* **Instructions to follow**
Pull out of the data below the stretch of lines bounded by the one containing "Dualfeeding (58, 1430)" and the one containing "CE certification (67, 1785)", both bounds included, unchanged.

▬▬▬

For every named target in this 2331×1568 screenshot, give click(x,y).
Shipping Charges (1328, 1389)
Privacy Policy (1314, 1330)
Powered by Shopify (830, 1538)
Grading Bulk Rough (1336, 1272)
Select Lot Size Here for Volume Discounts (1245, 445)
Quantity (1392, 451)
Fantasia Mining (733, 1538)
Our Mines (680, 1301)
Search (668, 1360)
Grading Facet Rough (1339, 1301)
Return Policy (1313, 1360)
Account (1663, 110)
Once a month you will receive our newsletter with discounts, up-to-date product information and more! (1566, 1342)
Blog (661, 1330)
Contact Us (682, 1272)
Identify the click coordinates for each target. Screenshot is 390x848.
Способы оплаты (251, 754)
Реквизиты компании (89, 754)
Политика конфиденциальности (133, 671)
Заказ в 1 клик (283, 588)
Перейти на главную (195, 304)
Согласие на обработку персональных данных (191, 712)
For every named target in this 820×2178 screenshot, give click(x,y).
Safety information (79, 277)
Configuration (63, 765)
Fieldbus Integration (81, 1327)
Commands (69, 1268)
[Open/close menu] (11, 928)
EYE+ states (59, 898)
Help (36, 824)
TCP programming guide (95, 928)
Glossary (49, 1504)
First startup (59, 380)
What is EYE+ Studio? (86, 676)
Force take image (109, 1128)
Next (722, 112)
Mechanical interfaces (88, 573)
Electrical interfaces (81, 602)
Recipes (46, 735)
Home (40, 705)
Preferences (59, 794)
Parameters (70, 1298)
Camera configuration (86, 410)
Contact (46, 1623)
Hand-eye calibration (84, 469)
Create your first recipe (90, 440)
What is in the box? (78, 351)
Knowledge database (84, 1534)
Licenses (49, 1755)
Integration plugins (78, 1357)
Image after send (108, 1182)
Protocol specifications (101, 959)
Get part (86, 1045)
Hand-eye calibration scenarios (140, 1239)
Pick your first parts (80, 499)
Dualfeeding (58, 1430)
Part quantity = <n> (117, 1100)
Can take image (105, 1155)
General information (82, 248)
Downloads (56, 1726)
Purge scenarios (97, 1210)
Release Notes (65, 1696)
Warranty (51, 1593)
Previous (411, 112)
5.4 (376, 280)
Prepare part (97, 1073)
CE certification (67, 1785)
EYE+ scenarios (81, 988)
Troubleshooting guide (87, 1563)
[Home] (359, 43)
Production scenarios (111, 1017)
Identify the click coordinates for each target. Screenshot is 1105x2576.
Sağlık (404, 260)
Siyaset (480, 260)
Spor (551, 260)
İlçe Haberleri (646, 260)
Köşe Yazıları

▬▬▬

* **Solution to this problem**
Dualfeeding (58, 1430)
Part quantity = <n> (117, 1100)
Can take image (105, 1155)
General information (82, 248)
Downloads (56, 1726)
Purge scenarios (97, 1210)
Release Notes (65, 1696)
Warranty (51, 1593)
Previous (411, 112)
5.4 (376, 280)
Prepare part (97, 1073)
CE certification (67, 1785)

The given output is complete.